**INSTRUCTION:** Summarize the excerpt on the rejected loss from the sale of dead stock in two sentences.
-- start of PAGE EXCERPT --
Therefore, out of the loss of `4,18,82,251/- this is loss suffered on
account of sale of dead stock. The AO while rejecting the claim of loss
suffered by the assessee had not found any defect in the valuation of
closing stock. He has not brought any material on record to prove that
the los incurred by the assessee was not justified. In AY 2003-04 the AO
completed assessment under section 143(3) accepting loss of
`10,16,99,250/-. Therefore, the dead stock included in the closing stock
which became part of the opening stock for the year under consideration
was accepted by the AO as correct. As regards the contention of the AO
that the assessee had not appeared on 18/11/2006, we find that the
assessee while giving reply to penalty proceedings initiated under
section 271(1)(c) vide his letter dated 23rd January, 2007 has clarified
the issue by pointing out that 18th November, 2006 was a holiday
[Saturday]. We also find that the assessee had suffered loss year after
year and had filed petition before BIFR, which has also been disposed of
by them. The assessee had also filed copy of sale bills enclosing the
list of items sold, which resulted in loss. From these facts, in our
considered opinion, the ld. CIT (A) has rightly come to the conclusion
that the trading results of the assessee could not be rejected without
bringing any specific defects in the details furnished by the assessee.
-- end of PAGE EXCERPT --
-- start of INFORMATION GIVEN --
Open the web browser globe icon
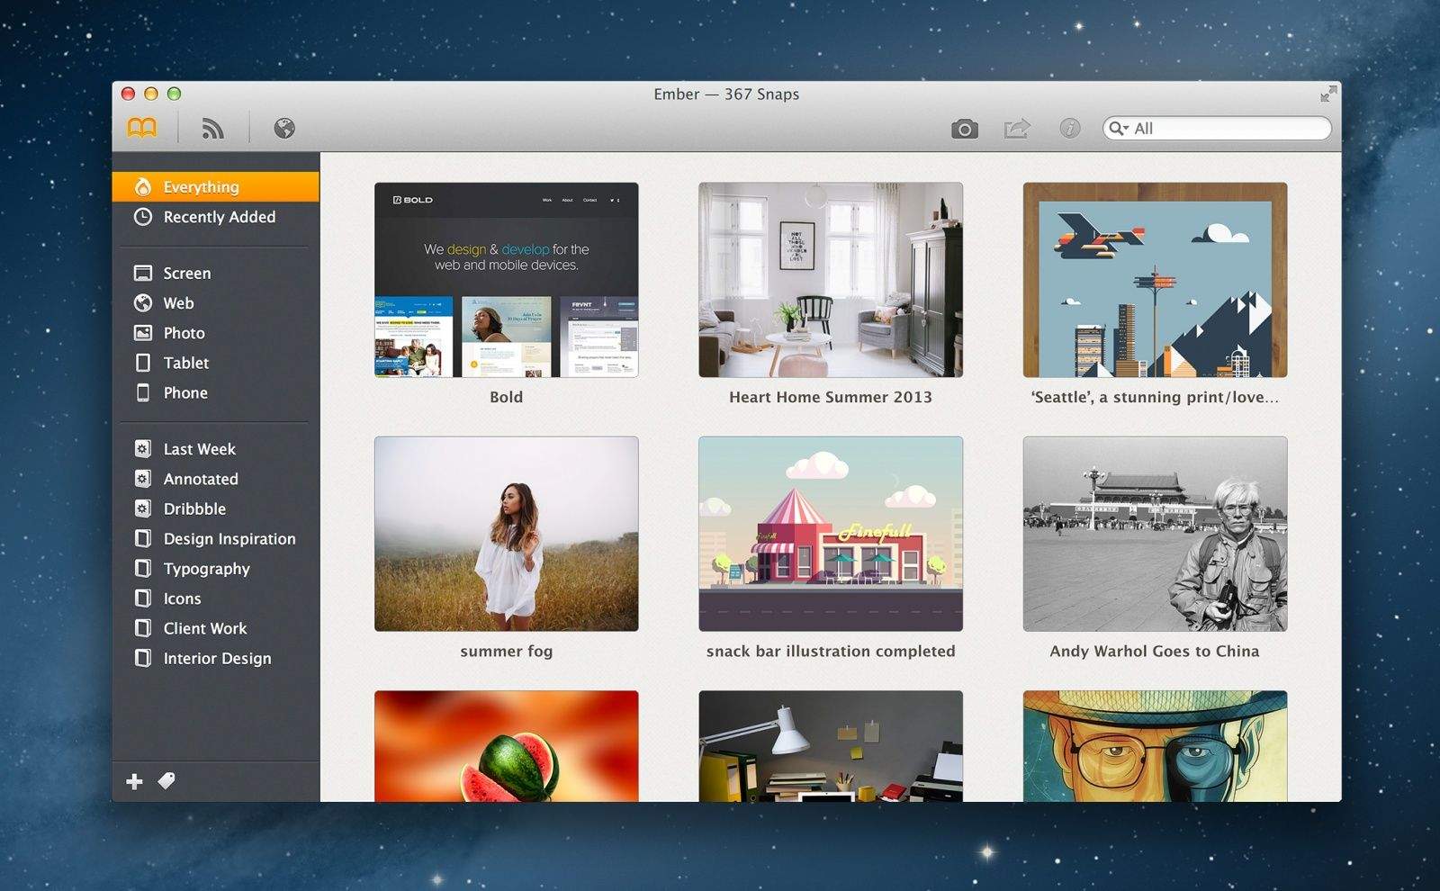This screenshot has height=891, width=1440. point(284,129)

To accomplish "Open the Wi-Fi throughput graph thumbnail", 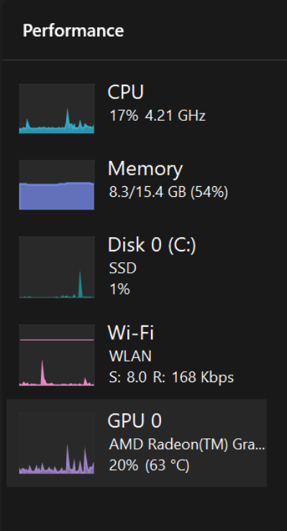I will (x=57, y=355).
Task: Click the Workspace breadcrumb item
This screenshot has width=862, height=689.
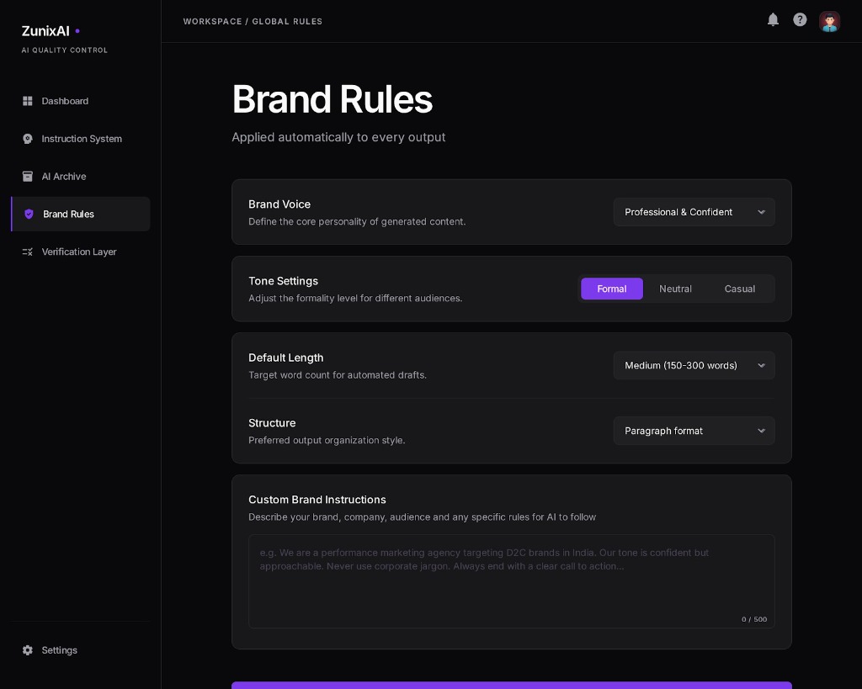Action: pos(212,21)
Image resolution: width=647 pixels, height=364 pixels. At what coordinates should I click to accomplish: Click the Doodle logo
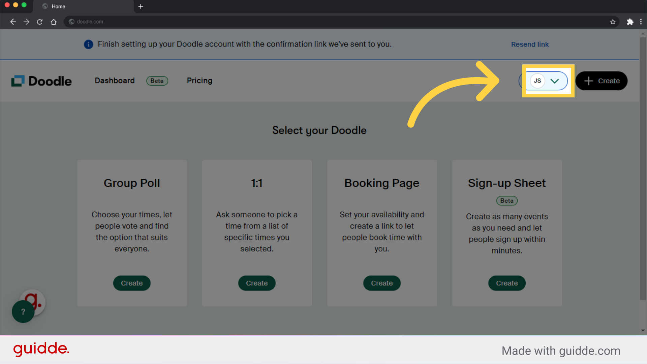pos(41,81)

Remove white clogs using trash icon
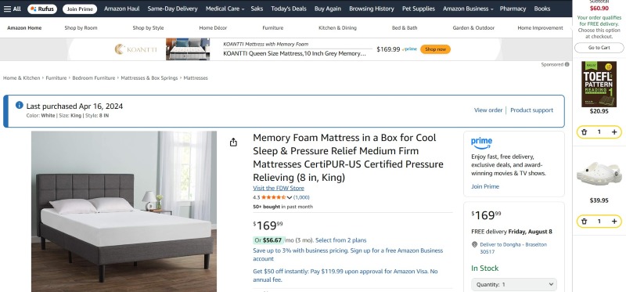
-- end of INFORMATION GIVEN --
**SOLVED EXERCISE:** The AO rejected the assessee's claim of loss on the sale of dead stock without finding any defect in the valuation of closing stock or bringing material on record to show the loss was unjustified, even though the AO had accepted the dead stock as correct when completing the AY 2003-04 assessment. Given that 18 November 2006 was a holiday, that the assessee had suffered losses year after year, and that the assessee had filed copies of sale bills, the excerpt concludes that the CIT (A) rightly held the trading results could not be rejected without specific defects in the details furnished.